**DOCUMENT EXCERPT:**
====================
Fairly boilerplate article, but the bit that is news is the UK balcony solar permitting. Better longread: https://solarenergyconcepts.co.uk/post/plug-in-solar-uk/

Government press release with a long list of pull quotes: https://www.gov.uk/government/news/government-to-make-plug-i...

(I note that in the alternate universe where Ed Miliband became PM because he didn't eat a bacon sandwich, we could have had this a decade ago. It is embarrassing to be beaten on environmentalist regulatory efficiency by Germany)

British industry and standards bodies think this is an unsafe plan.

Of course they would because it's work being taken away from them but it would be allowing people to plug generators into ring finals with unidirectional breakers. It's not even guaranteed that the circuit is protected by anything newer than fuse wire or an MCB. No guaranteed earth leakage detection. No guaranteed surge protection. Relying on the cheapest inverters to sync frequency accurately. And

I have more faith in German standards and work ethic than our own.

I find it interesting because often the best way to achieve a safe building code is to learn by allowing with basic guard rails and iterating as things happen. This isn’t ideal for the rare individual impacted by the “things happening,” but collectively we refine and iterate. Our current standards weren’t arrived at by navel gazing - we got the codes we have by experience. It’s hard to realize that from the present that you can’t reasonably learn without doing and by constraining without learning prevents growth and learning.

"Things happen" is a interesting way to say "houses burn down and kill everyone inside". And I don't believe that electrical standards were developed with the idea that houses could both consume and generate electricity.

Not to mention that most houses aren't up to current electrical standards, much less fire codes.

Are there lessons on safety that need to be learned here? We already know what the happy path looks like, and we've plenty of lessons on what the unhappy path will look like.

It isn't as if electric charge coming from balcony solar panels is some new magical-seeming type of electricity.

Safety is statistical and depends on human behavior. Unexpected behaviors might appear. For example some places require a power outlet on kitchen islands because with out, people will use cords to the wall which creates tripping hazards.

Also, why do wires have to be fixed to joists every 300 mm? It's not about the electrons.
====================
**DATA EXCERPT:**
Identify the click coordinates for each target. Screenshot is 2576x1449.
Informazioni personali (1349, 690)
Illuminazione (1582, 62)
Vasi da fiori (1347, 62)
====================
**YOUR GOAL:**
Please continue the discussion of plug-in balcony solar in the UK from the point where it stops.

**WRITTEN REPLY:**
“Unidirectional breakers” aren’t a thing for AC circuits.

Yes they are. Current alternates direction, but power usually only flows in one direction, from the input terminal (from the bus bar) to the output terminal (that the circuit is wired into).

If the circuit will be supplying power too (e.g. battery storage, an EV and EVSE that supports powering the house from the EV, etc) then you need a bidirectional RCBO.

People with no differential fault protection need not worry about any of this, they'll just be killed when it goes badly wrong.

Source: Am a UK electrician

Example: https://assets.cef.co.uk/downloads/pdg/wylex_nhxs1b32_datash...

https://www.bgelectrical.uk/uk/circuit-protection/devices/rc... Right there, both bidirectional and unidirectional breakers.

It would be really interesting to know what's so special about these UK units that they can be "damaged" by being fed from the "wrong" side (as per some other article), considering that the only place where these behave like that is an island north of France.

Not in the US, but in parts of Europe they effectively use AFCI/GFCI breakers for everything.

Those are code in the us now too. (with exceptions for where they don't make sense)

The situation in germany is essentially the same, but that's why net supply by these is limited to 800 W. I don't think anything changes w.r.t. earth leakage, why would the presence of the solar supply change anything from the RCD and fault point of views, respectively?

Not expert but one difference is that in Germany the standard wiring is radial circuits with 16A MCBs while in the UK it's ring wiring with 32A MCBs.

So in the UK we have 2.5mm^2 wires in a ring on a 32A MCBs... Of course a 2.5mm^2 wire is rated ~20A so any issues with the ring (sockets still work since connected from the other branch) can burn the wire before the MCB trips...

The "standard" wiring is 1.5mm² on 16A MCBs which are rated to trip at 1.13-1.45x nominal current (so 18-23 A). So this is already mildly improper because you can pull elevated currents continuously and dramatically shorten the life of the insulation.

[deleted]

He also removed the effective ban on onshore wind construction that was introduced a month after he lost the election, restarting after a decade of lost opportunity.

This Trump-level idiocy that is just never mentioned, even as people blame the gas burned in england on windy days as a cost of wind curtailment, when the curtailment is more a like a third of the cost. Burning gas to power people who chose not to build turbines is the other 2/3rds.

In the alternate world that is tens of billions of gas costs avoided to date and tens of billions more in future.

At the same time they are banning wind turbines leaders (Chinese companies) from opening factories in the UK... [1][2]

[1] https://www.bbc.co.uk/news/articles/c995xjxk97mo

[2] https://www.energyvoice.com/insights/energy-opinion/594763/m...

Once upon a time, Brits could build gensets and reduction gears. In Britain, even.

That seems rather dumb. I wonder why they blocked the Ming Yang thing in Scotland? The UK seems to make quite a lot of dumb energy decisions like blocking UK North Sea gas and then buying North Sea gas from Norway.

There's just not much gas left in the UK North Sea.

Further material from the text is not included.